主に動物実験では、過食、とくに高脂肪食や糖質の過剰摂取は、脳内で酸化ストレスや慢性炎症が高まることが示されています。神経細胞の働きや、記憶を支えるシナプスの機能が乱れることも報告されています。
さらに、遺伝子の“使われ方”を調整するエピジェネティクスという仕組みにも影響を及ぼします。脳で本来働くべき遺伝子の使われ方が乱れることで脳の老化を加速させてしまう可能性も指摘されています。
逆にファスティングは、脳の代謝環境を整えることで、認知機能の維持に役立つ可能性が示唆されています(※4)。
※4:Phillips, M.C.L. (2019). Fasting as a therapy in neurological disease. Nutrients, 11(10), 2501. PMID: 31627405
アルツハイマー病については、動物モデルでは一定時間食べないという条件を設けることで、アミロイドβの蓄積減少や記憶力向上を示す報告が多くなされています。ヒトにおいてはまだ小規模な研究が進みつつある段階です。

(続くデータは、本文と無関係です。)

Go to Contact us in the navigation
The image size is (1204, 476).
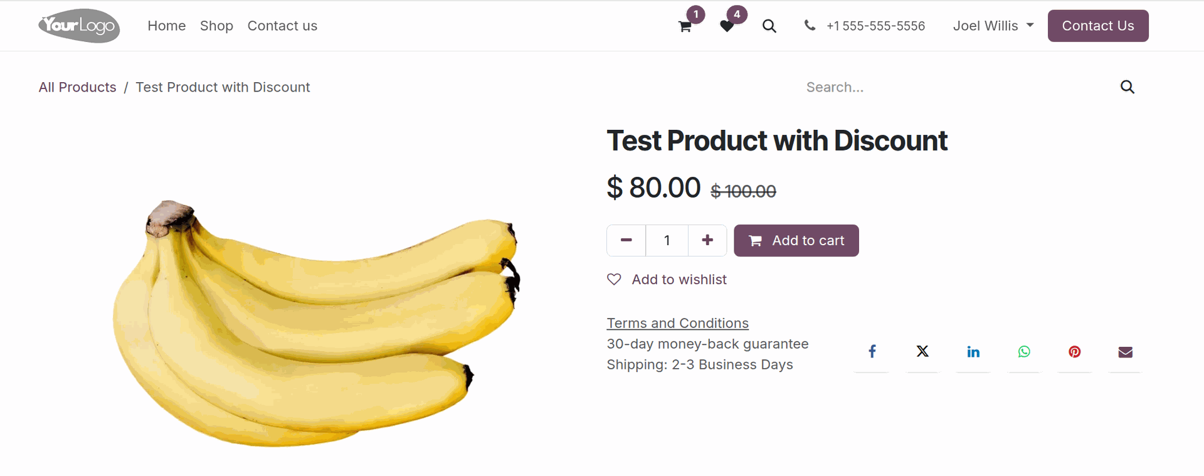point(282,26)
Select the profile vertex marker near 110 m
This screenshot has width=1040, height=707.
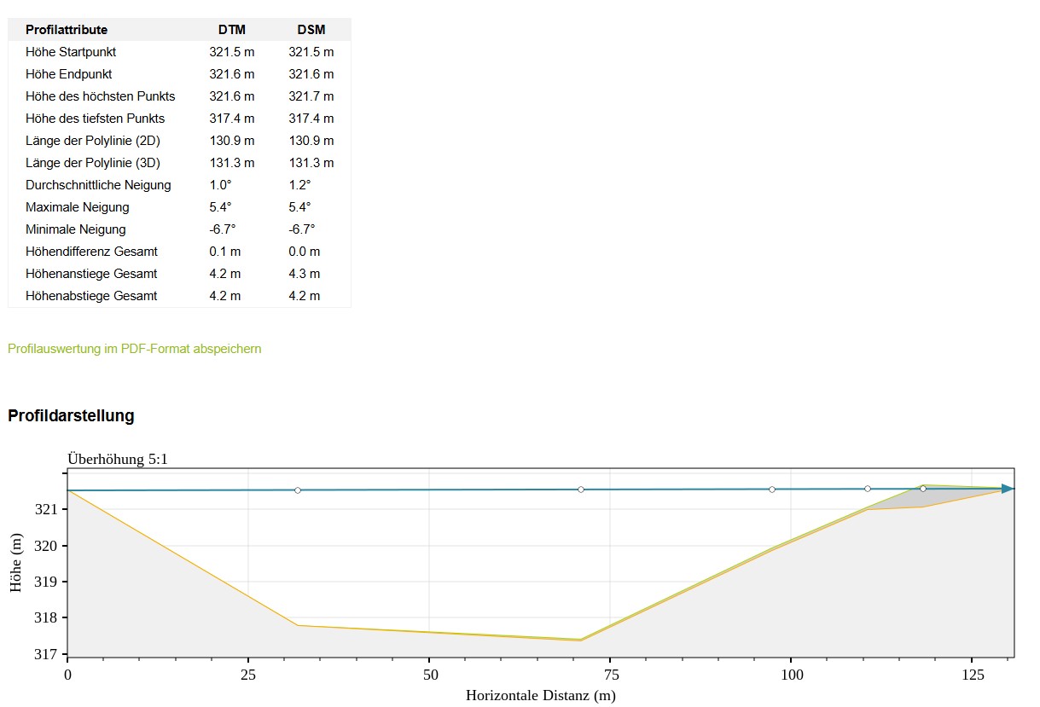[868, 489]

一例を挙げると、ヒトを対象とした研究では、規模の小さい研究ながら時間制限ファスティングで血糖値を下げるインスリンの効きがよくなり、記憶テストのスコアが改善したという報告があります(※5)。アルツハイマー病モデル動物でFMDを試したところ、認知機能低下を抑える可能性が報告されています。ヒトでも、安全性と実効性を確認する試験が進められています(※6)。

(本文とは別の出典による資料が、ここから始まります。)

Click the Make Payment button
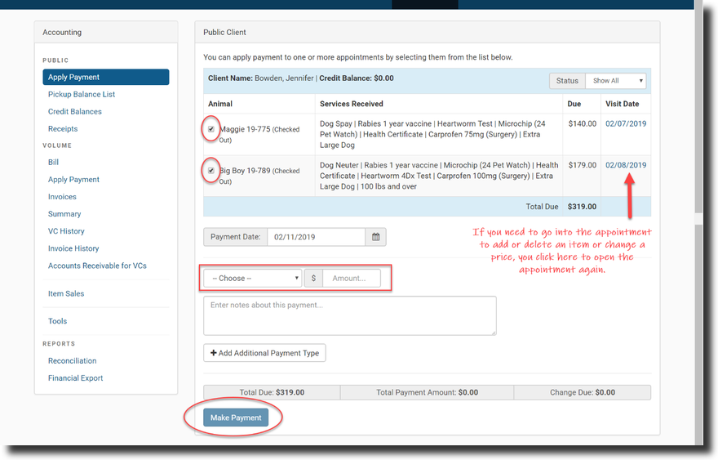Image resolution: width=718 pixels, height=460 pixels. (236, 418)
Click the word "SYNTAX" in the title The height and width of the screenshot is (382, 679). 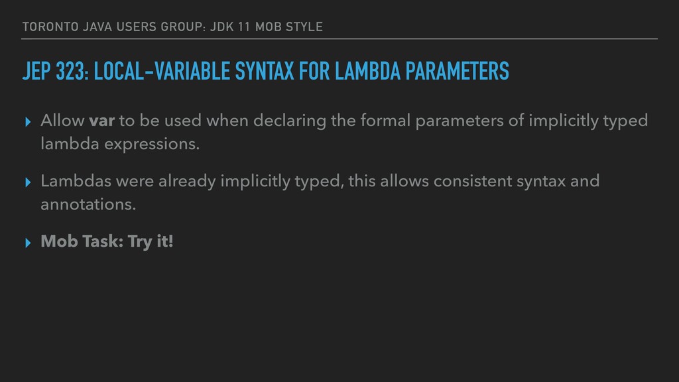pyautogui.click(x=265, y=71)
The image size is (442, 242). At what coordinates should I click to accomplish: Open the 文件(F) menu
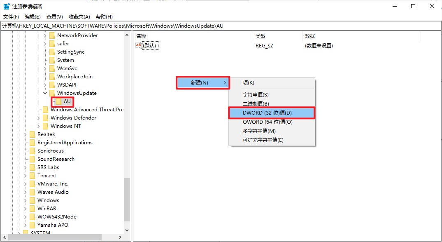(11, 17)
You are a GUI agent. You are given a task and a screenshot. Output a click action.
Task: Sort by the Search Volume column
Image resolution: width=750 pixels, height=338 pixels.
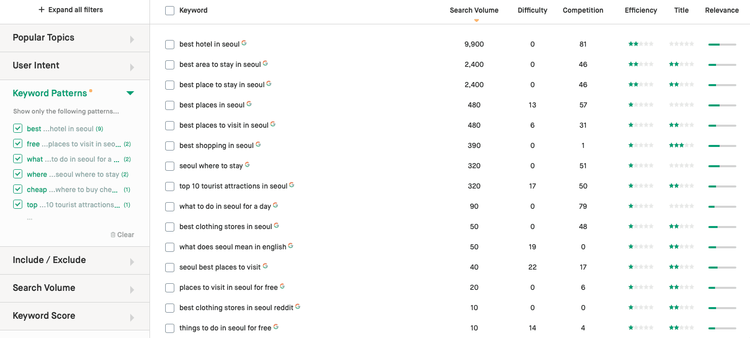(474, 10)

※5:Ooi TC, Meramat A, et al. Intermittent Fasting Enhanced the Cognitive Function in Older Adults with Mild Cognitive Impairment by Inducing Biochemical and Metabolic changes: A 3-Year Progressive Study. Nutrients. 2020 Aug 30;12(9):2644. doi: 10.3390/nu12092644. PMID: 32872655; PMCID: PMC7551340.
※6:Rangan, et al. (2022). Fasting-mimicking diet cycles reduce neuroinflammation to attenuate cognitive decline in Alzheimer’s models. Cell Reports 40(13), 111417. PMID: 36170815.

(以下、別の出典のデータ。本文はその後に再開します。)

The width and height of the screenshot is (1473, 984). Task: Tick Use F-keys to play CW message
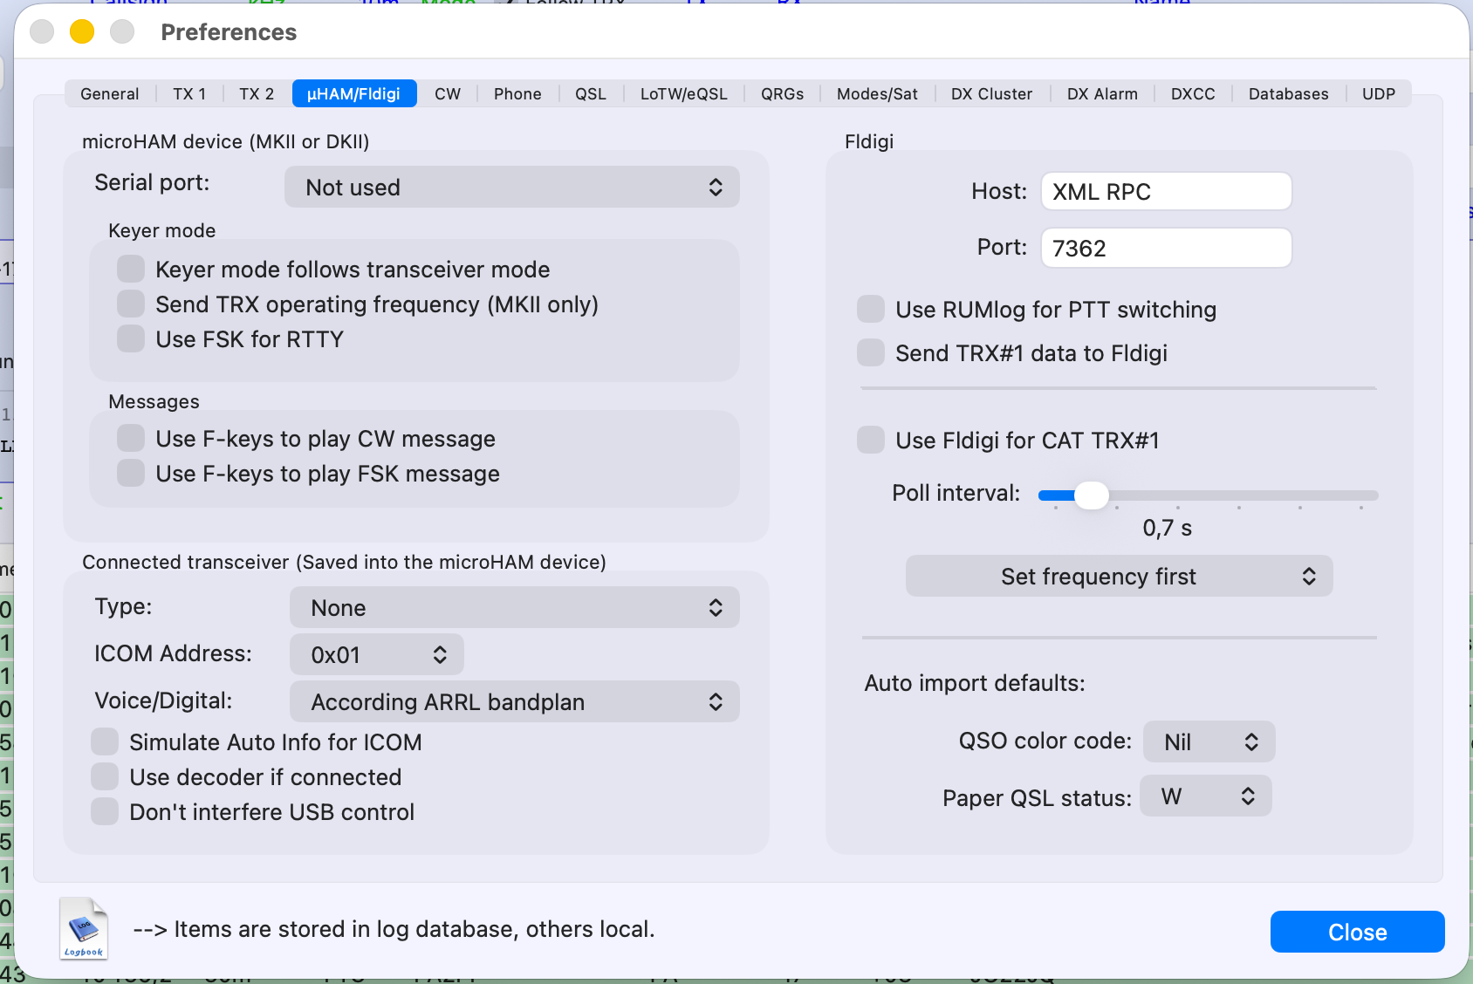[x=131, y=439]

Zhao, y., et al. (2025). Time-restricted feeding mitigates Alzheimer’s disease-associated cognitive impairments via a B. pseudolongum-propionic acid-FFAR3 axis. iMeta 4, e70006. PMID: 40236783.
Elias, A., et al. (2023). Effects of intermittent fasting on cognitive health and Alzheimer’s disease. Nutrition Reviews 81(9), 1225-1233.
Racette, S.B., et al. (2025). Time-restricted eating in Alzheimer’s disease: TREAD pilot trial design.
※糖尿病を含む基礎疾患がある方、治療中・服薬中の方、妊娠中・授乳中の方、成長期の方、摂食障害のある方またはその既往がある方、その他健康状態に不安のある方は、本書の方法を自己判断で行わず、必ず医師に相談してください。